__TASK PROMPT__. Begin at the line bearing "Open the More". Transcribe it and all subsequent lines of the material below exactly, and nothing more.

__PROVIDED INFORMATION__.
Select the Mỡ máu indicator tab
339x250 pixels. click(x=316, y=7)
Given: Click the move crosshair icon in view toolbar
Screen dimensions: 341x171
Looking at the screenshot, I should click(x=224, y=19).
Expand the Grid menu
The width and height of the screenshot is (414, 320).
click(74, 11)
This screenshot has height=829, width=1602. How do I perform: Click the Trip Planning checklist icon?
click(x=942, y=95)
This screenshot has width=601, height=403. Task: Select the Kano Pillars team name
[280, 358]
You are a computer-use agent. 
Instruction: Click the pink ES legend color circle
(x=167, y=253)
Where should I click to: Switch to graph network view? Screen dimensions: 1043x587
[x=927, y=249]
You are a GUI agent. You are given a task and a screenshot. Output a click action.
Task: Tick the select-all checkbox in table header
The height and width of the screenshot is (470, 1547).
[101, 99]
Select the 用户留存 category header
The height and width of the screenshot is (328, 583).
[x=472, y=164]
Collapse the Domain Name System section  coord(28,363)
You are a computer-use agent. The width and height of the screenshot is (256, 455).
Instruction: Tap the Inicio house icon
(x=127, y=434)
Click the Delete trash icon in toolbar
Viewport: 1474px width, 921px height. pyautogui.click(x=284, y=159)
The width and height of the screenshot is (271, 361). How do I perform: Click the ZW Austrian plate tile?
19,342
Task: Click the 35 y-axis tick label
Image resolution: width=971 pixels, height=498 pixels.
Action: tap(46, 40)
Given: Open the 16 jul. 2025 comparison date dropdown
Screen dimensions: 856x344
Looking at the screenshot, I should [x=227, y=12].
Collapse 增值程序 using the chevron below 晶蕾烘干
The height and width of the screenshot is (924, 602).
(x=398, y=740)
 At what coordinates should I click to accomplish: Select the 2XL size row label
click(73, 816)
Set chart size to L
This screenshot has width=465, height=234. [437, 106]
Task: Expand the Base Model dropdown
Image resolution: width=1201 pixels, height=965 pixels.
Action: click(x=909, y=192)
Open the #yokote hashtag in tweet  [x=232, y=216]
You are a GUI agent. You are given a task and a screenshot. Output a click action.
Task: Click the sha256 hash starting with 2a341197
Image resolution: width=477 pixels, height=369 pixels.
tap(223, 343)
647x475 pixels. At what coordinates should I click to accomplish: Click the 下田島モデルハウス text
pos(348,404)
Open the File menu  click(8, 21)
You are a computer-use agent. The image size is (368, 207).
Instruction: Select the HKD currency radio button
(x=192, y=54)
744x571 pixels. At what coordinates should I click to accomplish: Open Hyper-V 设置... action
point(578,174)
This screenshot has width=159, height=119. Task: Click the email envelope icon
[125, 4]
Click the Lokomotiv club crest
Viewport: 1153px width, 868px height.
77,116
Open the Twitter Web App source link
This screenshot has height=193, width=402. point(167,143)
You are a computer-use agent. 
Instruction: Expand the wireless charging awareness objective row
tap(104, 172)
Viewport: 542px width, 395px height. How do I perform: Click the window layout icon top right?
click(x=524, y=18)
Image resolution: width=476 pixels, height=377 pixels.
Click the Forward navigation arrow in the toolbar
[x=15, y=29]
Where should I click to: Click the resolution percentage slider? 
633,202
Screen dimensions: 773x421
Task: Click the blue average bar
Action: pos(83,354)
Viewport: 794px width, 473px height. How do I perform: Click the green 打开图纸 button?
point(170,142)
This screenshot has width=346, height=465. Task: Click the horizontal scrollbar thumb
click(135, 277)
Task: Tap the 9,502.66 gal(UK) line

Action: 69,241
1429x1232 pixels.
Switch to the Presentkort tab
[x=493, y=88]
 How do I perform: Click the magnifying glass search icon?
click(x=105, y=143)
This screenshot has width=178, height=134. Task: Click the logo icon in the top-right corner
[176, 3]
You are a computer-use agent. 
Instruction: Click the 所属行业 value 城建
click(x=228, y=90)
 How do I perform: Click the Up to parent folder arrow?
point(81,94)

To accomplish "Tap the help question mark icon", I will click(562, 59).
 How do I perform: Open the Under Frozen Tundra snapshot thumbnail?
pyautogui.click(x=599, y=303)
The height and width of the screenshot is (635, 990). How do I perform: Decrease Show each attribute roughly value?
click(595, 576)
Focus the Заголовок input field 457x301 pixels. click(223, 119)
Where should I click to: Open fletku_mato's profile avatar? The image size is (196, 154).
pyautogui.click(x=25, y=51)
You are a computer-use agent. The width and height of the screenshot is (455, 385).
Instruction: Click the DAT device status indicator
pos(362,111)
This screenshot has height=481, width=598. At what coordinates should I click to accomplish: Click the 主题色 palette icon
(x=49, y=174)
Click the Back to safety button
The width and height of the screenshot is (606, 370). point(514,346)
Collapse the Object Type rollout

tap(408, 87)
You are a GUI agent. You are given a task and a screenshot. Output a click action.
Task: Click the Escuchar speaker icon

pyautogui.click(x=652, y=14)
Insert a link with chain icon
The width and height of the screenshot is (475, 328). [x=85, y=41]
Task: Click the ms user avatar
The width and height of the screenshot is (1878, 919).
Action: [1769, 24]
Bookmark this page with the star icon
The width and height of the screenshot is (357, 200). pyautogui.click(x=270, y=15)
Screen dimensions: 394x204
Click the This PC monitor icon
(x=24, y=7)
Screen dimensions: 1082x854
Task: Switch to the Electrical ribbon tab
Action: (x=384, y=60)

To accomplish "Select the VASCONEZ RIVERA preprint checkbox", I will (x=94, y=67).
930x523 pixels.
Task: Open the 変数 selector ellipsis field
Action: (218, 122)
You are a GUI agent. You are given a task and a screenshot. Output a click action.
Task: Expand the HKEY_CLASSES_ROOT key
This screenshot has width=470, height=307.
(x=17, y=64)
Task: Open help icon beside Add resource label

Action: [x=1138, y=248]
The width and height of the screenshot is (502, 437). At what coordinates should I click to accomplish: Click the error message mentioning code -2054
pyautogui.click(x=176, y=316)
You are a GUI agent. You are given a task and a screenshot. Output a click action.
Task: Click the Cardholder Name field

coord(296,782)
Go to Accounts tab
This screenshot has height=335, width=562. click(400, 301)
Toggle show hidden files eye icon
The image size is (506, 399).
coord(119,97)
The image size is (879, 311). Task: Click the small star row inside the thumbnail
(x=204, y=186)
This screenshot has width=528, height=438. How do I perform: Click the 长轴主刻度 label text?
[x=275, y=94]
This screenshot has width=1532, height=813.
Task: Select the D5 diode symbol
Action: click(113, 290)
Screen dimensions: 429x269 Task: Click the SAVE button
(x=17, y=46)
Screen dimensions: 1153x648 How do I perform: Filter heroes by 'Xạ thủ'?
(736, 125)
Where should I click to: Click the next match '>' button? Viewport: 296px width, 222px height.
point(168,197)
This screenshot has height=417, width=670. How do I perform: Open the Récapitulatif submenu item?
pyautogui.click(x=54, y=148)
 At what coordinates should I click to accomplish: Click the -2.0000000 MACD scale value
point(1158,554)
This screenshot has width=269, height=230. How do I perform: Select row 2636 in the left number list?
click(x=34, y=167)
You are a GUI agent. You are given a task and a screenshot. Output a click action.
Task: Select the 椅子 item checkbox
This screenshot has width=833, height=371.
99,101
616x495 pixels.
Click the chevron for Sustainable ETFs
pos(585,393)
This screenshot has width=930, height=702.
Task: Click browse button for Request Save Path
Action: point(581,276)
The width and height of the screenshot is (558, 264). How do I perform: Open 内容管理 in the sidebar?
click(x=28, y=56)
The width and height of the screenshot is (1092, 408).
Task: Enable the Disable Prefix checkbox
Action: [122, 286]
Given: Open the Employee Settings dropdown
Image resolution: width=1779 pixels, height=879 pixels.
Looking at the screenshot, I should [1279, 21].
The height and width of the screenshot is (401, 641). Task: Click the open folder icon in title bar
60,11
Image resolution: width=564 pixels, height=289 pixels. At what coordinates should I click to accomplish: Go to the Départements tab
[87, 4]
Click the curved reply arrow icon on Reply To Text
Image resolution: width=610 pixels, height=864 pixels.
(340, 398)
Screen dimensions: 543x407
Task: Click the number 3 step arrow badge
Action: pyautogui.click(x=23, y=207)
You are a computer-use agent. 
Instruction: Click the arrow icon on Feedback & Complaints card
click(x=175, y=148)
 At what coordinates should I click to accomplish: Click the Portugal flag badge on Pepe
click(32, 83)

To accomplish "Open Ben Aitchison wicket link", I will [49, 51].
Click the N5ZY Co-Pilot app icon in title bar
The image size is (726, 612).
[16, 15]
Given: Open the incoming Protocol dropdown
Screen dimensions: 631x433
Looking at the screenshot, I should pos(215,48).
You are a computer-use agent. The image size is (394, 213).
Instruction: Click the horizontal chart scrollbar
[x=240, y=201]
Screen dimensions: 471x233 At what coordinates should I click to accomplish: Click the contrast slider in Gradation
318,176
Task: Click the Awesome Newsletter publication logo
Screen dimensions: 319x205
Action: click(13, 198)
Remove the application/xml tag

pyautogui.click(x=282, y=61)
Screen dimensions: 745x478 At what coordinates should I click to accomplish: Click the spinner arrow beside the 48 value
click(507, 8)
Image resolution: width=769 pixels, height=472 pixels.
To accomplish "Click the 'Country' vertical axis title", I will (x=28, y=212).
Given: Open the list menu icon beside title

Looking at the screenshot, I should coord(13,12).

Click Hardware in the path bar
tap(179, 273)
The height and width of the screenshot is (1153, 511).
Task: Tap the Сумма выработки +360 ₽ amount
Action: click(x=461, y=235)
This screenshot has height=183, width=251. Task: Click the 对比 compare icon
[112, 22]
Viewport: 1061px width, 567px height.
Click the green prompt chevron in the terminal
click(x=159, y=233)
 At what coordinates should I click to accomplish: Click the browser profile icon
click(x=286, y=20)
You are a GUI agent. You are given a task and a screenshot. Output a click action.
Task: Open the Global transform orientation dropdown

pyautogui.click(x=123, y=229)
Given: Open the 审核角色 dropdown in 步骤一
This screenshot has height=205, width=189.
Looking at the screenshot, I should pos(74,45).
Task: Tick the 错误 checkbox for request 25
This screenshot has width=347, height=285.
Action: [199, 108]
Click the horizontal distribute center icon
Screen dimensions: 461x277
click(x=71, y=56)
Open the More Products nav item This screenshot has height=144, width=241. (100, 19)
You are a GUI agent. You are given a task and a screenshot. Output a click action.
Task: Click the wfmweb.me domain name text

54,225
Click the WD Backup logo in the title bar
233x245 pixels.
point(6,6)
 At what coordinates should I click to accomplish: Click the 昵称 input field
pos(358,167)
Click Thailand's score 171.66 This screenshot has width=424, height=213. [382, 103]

__REPLY__.
Open the More Products nav item This screenshot has height=144, width=241. (100, 19)
You are a GUI agent. You are given a task and a screenshot. Output a click action.
Task: Click the wfmweb.me domain name text

54,225
Click the WD Backup logo in the title bar
233x245 pixels.
point(6,6)
 At what coordinates should I click to accomplish: Click the 昵称 input field
pos(358,167)
Click Thailand's score 171.66 This screenshot has width=424, height=213. [382, 103]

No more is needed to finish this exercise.